In ABC, sin A=88, sin B=42, and a =17, find the length of b.
Mathematics · High School · Sun Jan 24 2021
Answered on
I believe there is a mistake in your question as the sine of an angle in a triangle cannot be greater than 1. The sine function represents the ratio of the length of the opposite side to the hypotenuse in a right-angled triangle, and thus it's always a value between -1 and 1. However, if we assume that you meant sin A = 0.88 and sin B = 0.42, we could approach the problem.
To find the length of side b in triangle ABC using the sine rule, which states that the ratio of the length of a side of a triangular to the sine of the opposite angle is the same for all three sides of the triangle.

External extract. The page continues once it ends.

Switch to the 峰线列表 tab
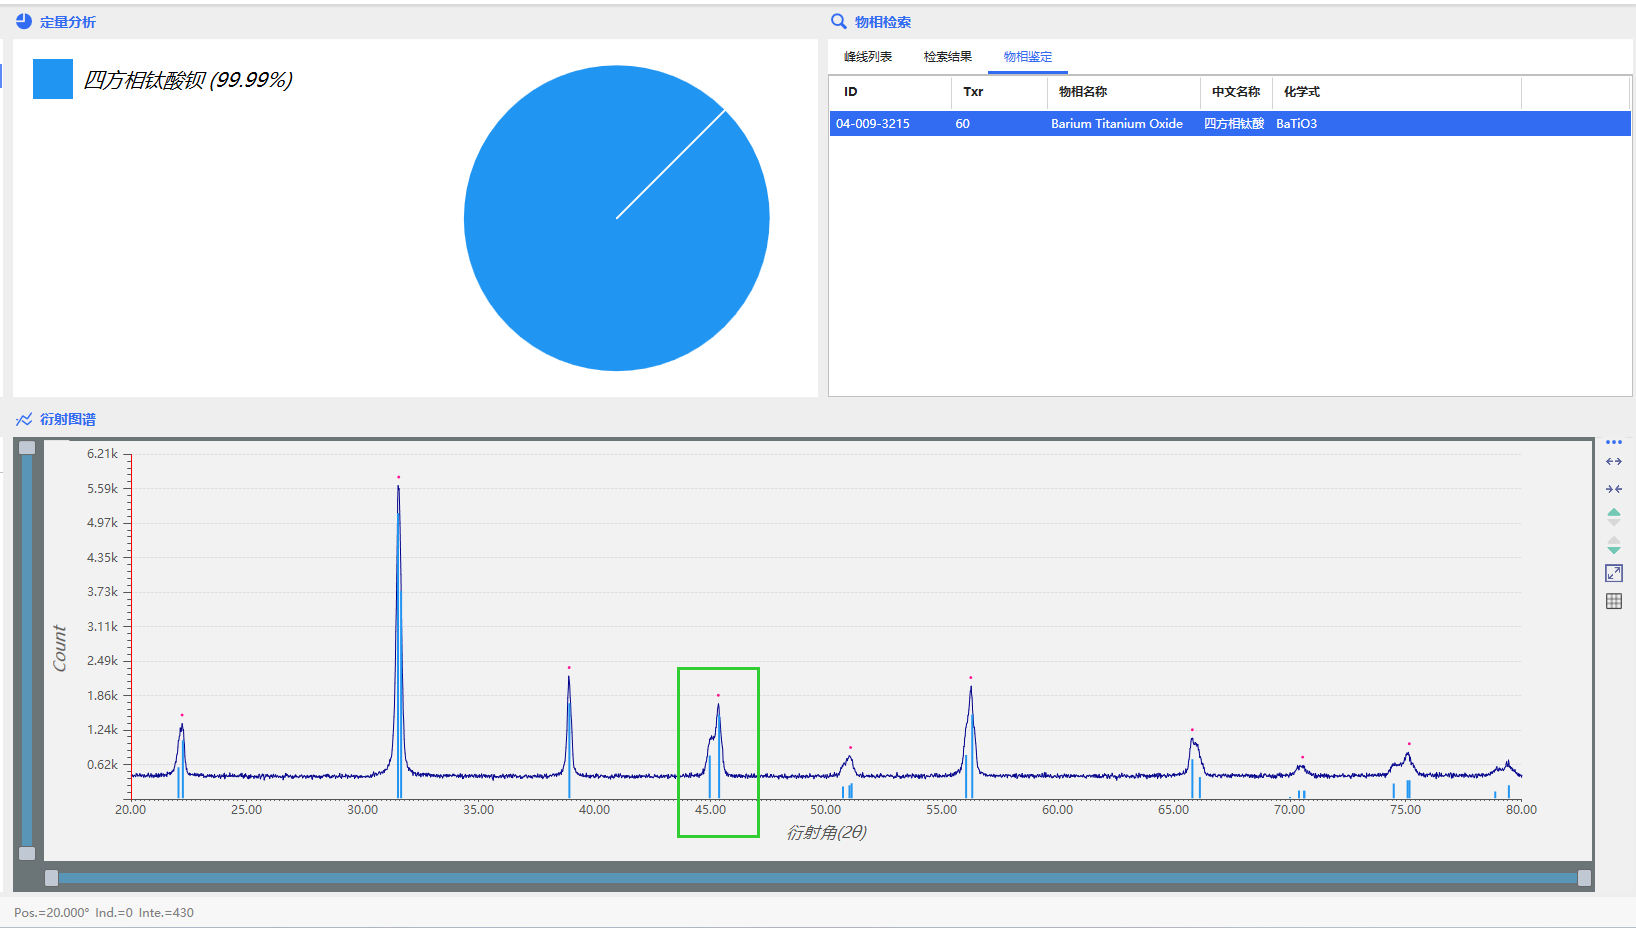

The Law of Sines is expressed as:
a/sin A = b/sin B = c/sin C
In this problem, we are given side a (which is 17) and the sine of angles A (which is assumed to be 0.88) and B (which is 0.42). We want to find the length of side b. We rearrange the Law of Sines to solve for b:
b = a * (sin B / sin A)
Plugging in the known values:
b = 17 * (0.42 / 0.88) b = 17 * 0.47727272727272... b ≈ 17 * 0.4773 b ≈ 8.1141
The length of side b is approximately 8.1141 units.